Exercise
Exact reproduction is required for the lines below starting at the line with "Click the heart icon next to Beğen" and ending at the line with "You are a computer-use agent. The width", both included. No other lines, and no pictures.

Records supplied
========================================
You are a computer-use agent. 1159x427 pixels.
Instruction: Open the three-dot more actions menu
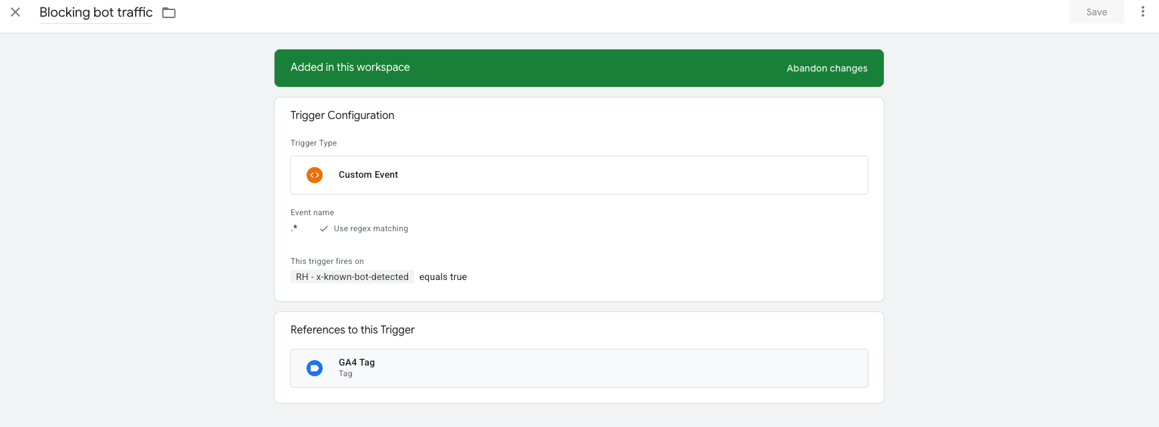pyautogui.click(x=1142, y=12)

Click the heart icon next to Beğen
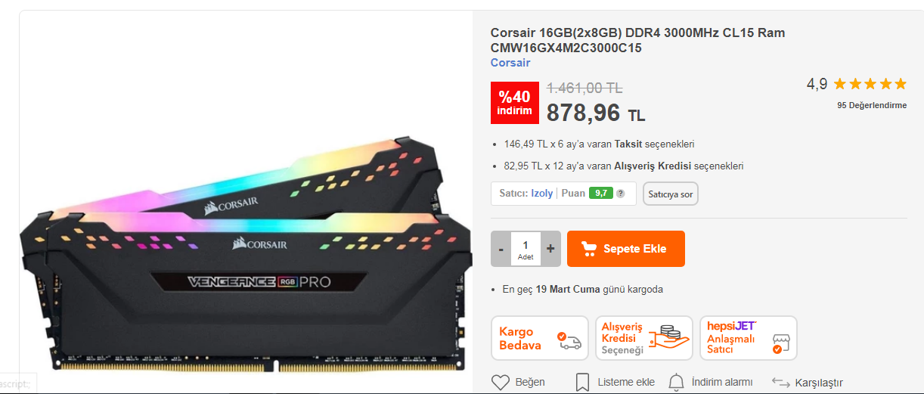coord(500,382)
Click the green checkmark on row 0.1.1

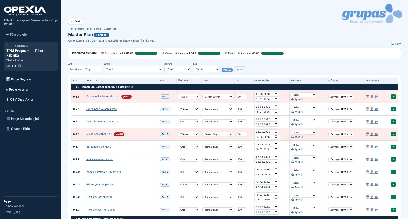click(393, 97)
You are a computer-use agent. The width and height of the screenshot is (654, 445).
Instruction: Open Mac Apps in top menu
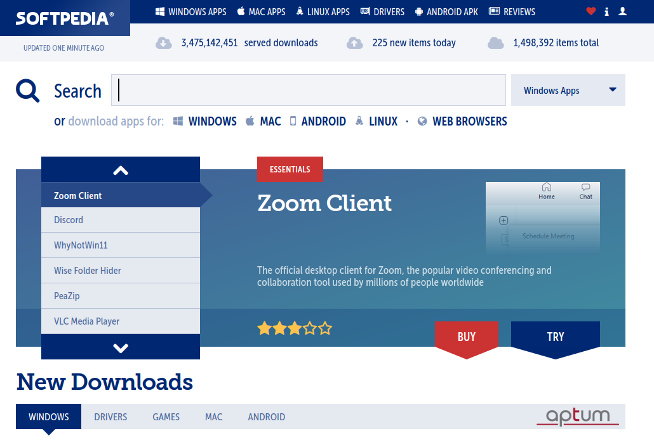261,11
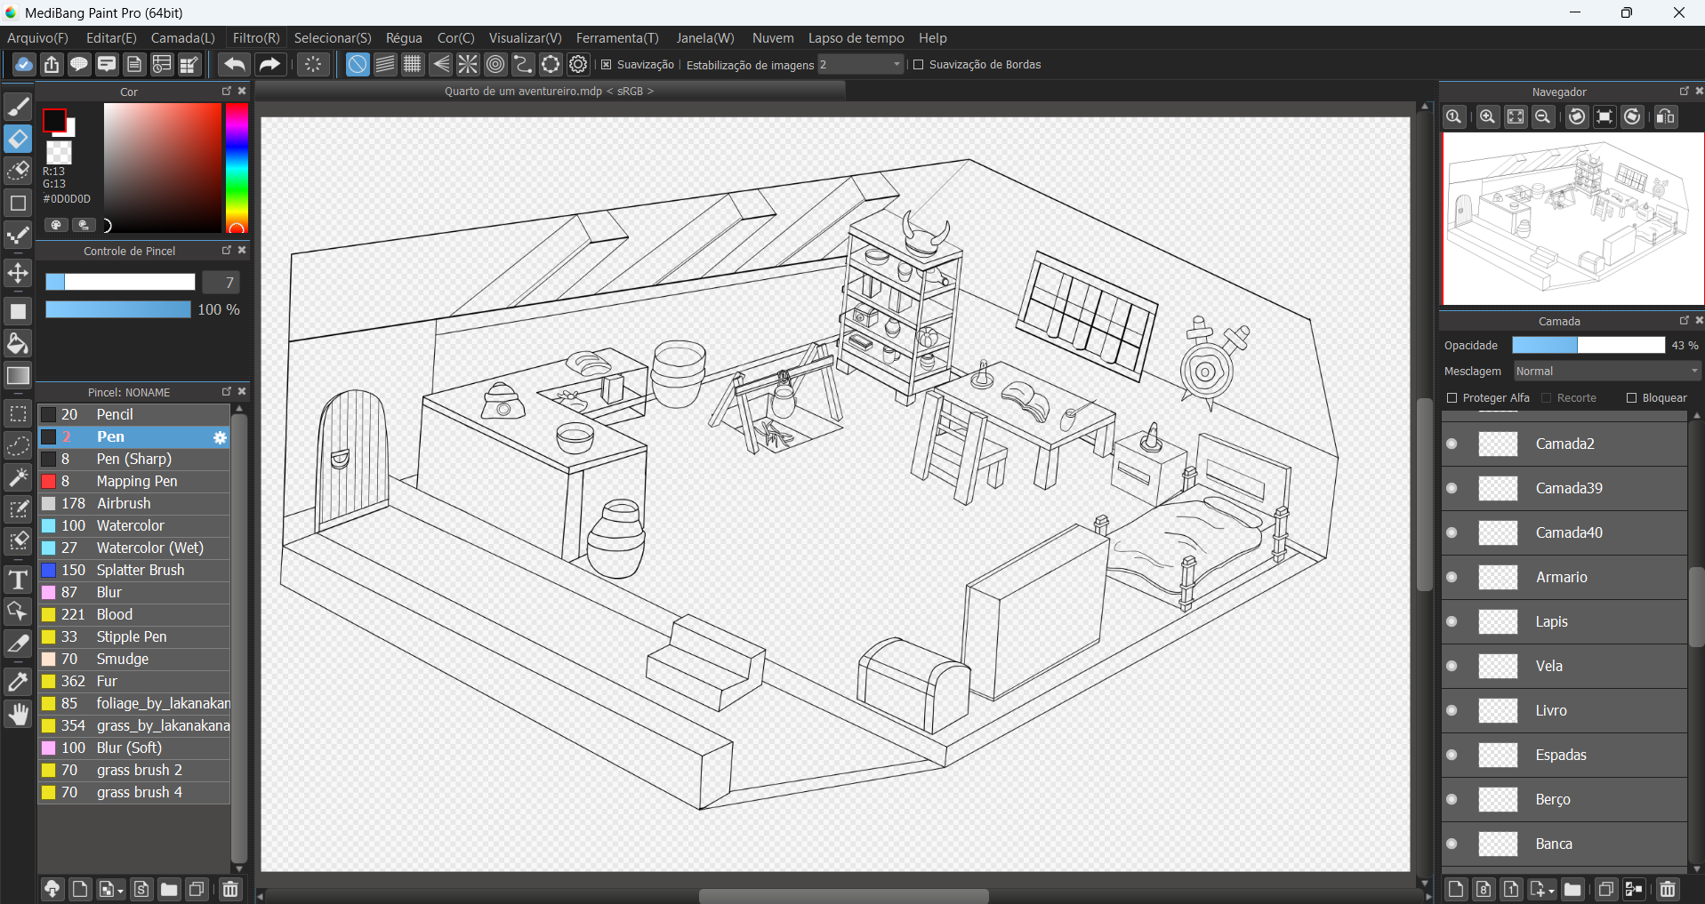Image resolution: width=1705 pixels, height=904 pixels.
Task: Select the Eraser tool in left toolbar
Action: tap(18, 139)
========================================
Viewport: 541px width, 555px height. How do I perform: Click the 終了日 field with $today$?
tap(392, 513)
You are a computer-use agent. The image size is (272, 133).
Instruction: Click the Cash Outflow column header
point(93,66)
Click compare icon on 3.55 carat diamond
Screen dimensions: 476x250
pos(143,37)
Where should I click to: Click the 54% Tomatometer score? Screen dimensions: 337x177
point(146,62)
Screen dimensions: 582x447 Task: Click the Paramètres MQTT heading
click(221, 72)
========================================
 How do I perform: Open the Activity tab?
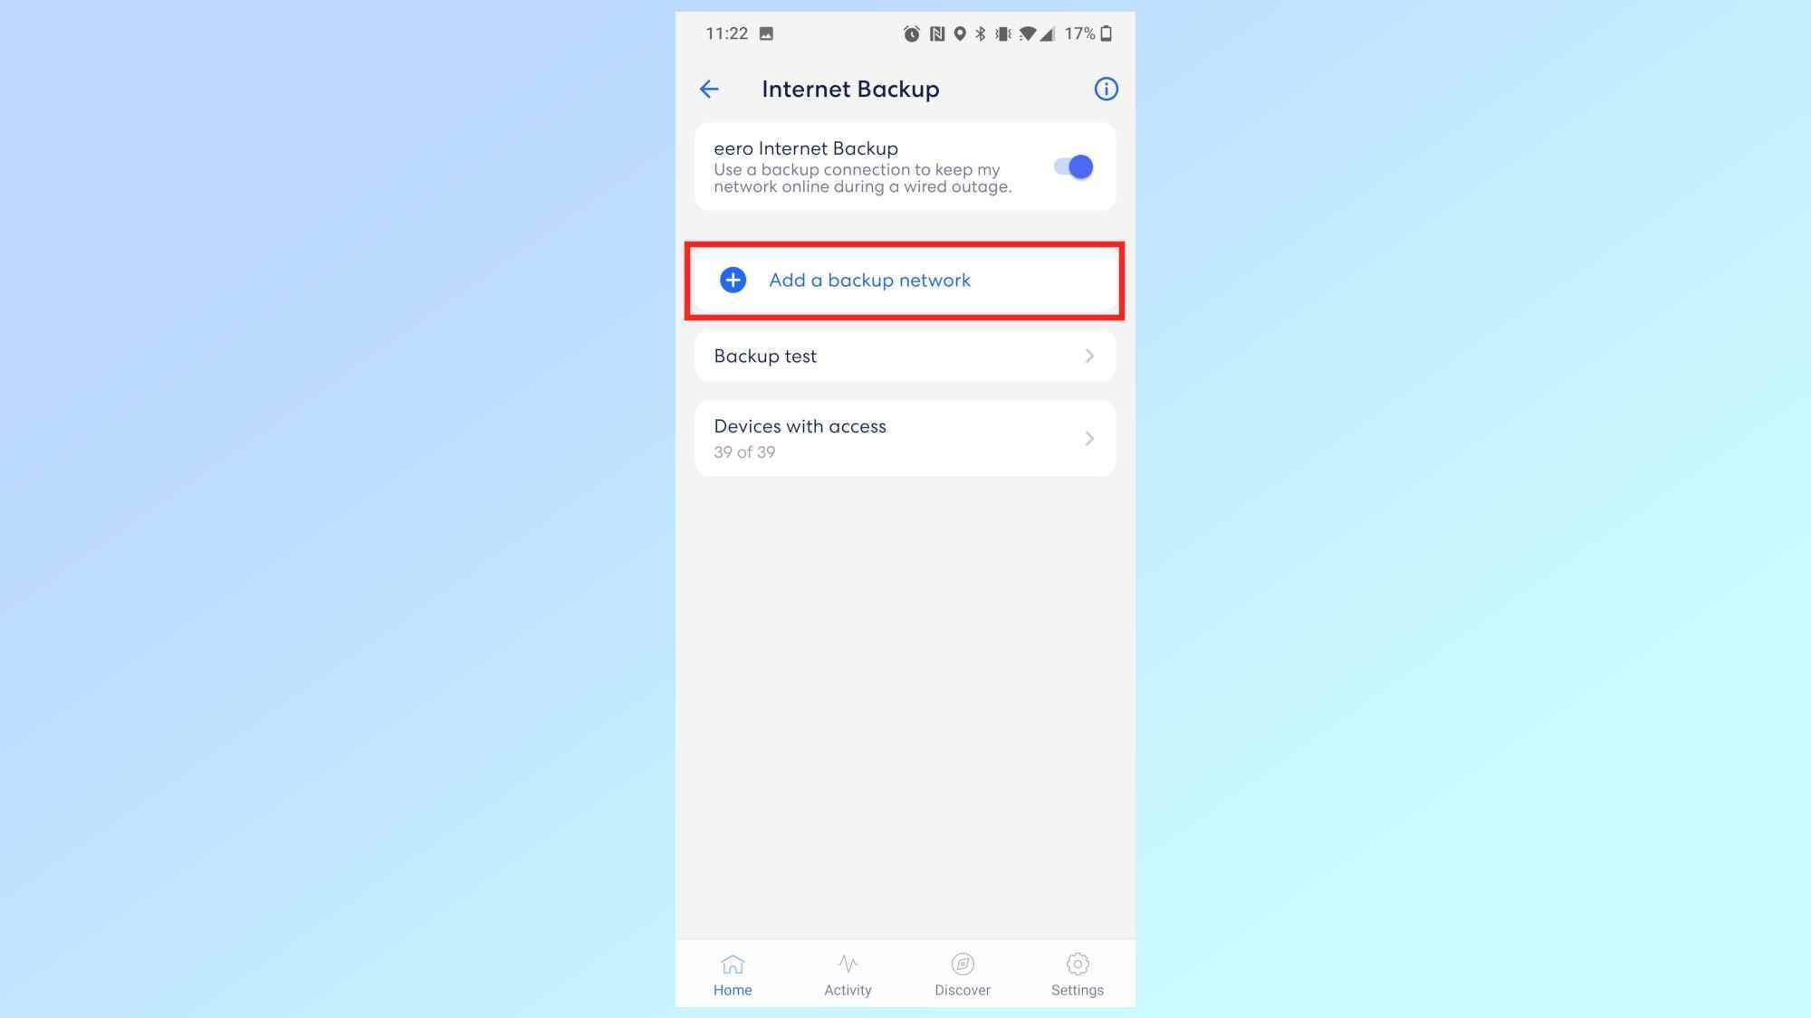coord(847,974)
========================================
Final answer
Click the heart icon next to Beğen
coord(500,382)
Click the green checkmark on row 0.1.1

click(393, 97)
You are a computer-use agent. The width and height of the screenshot is (654, 445).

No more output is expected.